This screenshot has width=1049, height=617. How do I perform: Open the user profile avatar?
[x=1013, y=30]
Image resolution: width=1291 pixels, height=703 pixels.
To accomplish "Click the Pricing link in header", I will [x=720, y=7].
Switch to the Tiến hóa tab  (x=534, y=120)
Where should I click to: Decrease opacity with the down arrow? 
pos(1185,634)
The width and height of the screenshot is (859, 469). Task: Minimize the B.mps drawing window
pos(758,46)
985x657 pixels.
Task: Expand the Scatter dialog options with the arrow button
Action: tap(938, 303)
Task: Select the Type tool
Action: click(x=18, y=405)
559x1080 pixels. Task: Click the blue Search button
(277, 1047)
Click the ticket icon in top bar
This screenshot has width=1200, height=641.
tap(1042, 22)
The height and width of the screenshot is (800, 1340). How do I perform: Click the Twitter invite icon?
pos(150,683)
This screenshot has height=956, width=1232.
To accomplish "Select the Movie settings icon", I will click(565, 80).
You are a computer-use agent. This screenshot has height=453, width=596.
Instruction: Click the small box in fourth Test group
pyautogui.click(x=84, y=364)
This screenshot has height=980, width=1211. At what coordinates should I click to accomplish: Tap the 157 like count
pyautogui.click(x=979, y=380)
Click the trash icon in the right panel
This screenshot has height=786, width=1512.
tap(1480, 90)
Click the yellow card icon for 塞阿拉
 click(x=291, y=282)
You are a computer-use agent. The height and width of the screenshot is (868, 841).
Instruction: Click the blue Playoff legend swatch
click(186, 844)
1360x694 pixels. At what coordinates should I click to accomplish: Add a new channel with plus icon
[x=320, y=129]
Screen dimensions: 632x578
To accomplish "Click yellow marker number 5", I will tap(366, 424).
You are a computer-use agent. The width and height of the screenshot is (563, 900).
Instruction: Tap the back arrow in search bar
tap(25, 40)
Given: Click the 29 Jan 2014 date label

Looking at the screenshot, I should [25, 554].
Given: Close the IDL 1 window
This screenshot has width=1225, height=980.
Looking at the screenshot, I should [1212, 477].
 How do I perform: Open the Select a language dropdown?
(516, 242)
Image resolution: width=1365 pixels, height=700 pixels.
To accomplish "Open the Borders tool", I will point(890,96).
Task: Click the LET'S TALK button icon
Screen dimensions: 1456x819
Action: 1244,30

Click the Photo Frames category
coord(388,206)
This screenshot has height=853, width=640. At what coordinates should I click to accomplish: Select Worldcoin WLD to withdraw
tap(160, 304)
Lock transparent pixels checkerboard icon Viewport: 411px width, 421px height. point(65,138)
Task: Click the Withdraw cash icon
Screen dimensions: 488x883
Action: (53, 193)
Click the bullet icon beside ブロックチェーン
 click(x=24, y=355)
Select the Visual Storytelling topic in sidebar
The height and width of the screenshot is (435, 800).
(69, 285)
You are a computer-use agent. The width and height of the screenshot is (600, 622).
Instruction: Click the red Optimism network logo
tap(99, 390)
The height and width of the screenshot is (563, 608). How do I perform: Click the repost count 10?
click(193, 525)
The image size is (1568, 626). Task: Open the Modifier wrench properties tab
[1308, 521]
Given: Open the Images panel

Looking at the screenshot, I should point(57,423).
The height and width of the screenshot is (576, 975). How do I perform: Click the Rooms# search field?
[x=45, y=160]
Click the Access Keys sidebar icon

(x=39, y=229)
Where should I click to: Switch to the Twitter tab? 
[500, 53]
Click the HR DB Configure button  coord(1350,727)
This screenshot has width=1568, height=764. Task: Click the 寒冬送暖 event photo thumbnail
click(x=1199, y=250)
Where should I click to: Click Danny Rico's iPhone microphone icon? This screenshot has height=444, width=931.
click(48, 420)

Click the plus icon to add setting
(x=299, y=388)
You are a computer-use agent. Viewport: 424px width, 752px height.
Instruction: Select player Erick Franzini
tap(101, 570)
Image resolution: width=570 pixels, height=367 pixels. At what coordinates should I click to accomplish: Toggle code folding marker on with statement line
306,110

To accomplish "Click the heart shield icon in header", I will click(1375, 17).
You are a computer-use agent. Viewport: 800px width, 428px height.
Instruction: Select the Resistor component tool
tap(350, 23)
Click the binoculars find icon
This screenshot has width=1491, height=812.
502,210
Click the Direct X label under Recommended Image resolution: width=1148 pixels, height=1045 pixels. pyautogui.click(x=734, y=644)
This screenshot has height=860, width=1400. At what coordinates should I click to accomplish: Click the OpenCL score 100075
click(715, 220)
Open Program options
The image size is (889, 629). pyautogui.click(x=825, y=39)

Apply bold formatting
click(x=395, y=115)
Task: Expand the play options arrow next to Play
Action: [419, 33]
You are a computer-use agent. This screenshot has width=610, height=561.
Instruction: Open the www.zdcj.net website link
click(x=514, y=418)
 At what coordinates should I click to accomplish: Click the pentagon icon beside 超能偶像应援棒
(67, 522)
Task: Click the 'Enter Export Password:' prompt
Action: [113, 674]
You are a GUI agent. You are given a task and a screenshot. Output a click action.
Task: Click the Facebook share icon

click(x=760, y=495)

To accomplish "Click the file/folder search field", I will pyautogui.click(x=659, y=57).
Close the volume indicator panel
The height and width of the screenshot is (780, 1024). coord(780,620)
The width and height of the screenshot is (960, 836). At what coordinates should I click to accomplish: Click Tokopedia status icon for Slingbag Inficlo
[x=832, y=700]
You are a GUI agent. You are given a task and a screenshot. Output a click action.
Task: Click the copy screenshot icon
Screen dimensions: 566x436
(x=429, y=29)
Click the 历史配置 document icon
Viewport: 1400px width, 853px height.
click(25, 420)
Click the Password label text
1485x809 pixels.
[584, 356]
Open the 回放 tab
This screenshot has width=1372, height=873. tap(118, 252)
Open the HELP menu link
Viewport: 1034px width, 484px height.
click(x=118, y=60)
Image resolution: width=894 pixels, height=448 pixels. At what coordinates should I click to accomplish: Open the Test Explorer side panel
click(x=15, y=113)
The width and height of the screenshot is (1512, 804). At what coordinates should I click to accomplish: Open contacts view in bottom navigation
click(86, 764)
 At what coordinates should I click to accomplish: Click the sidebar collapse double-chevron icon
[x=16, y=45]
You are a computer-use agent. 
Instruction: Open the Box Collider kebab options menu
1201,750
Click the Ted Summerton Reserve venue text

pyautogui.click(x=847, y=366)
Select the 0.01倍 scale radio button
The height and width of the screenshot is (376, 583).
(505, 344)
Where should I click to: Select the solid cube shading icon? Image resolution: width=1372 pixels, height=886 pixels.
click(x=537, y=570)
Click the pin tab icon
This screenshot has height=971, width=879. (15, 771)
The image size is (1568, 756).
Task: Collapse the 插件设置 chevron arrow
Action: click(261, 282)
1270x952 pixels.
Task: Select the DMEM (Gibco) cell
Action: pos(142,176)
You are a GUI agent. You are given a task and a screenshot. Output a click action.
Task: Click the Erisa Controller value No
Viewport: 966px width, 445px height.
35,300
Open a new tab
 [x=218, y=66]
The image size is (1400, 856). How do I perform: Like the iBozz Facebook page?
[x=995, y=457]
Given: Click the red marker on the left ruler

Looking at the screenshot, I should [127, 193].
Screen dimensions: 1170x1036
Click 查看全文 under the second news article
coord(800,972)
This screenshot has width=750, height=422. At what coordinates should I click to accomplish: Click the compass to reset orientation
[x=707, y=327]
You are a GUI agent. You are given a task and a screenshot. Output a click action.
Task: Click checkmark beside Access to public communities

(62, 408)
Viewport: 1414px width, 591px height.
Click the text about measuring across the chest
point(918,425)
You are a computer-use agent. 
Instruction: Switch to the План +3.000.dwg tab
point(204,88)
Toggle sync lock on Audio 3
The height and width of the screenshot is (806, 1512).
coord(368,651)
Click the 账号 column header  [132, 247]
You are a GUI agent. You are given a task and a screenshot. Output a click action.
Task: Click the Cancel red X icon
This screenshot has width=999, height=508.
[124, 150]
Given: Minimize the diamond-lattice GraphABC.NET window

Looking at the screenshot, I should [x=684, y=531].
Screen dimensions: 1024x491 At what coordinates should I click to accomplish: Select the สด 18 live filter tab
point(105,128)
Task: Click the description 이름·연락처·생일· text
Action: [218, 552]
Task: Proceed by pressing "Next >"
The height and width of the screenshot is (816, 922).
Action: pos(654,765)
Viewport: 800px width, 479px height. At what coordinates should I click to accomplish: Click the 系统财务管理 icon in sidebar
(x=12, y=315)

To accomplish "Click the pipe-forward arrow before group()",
______
# Aim of the task
Produce a word-for-word copy of everything above from the line holding "has height=453, width=596." down to the line holding "Click the trash icon in the right panel", with both of those lines kept.

# Reply
You are a computer-use agent. This screenshot has height=453, width=596.
Instruction: Click the small box in fourth Test group
pyautogui.click(x=84, y=364)
This screenshot has height=980, width=1211. At what coordinates should I click to accomplish: Tap the 157 like count
pyautogui.click(x=979, y=380)
Click the trash icon in the right panel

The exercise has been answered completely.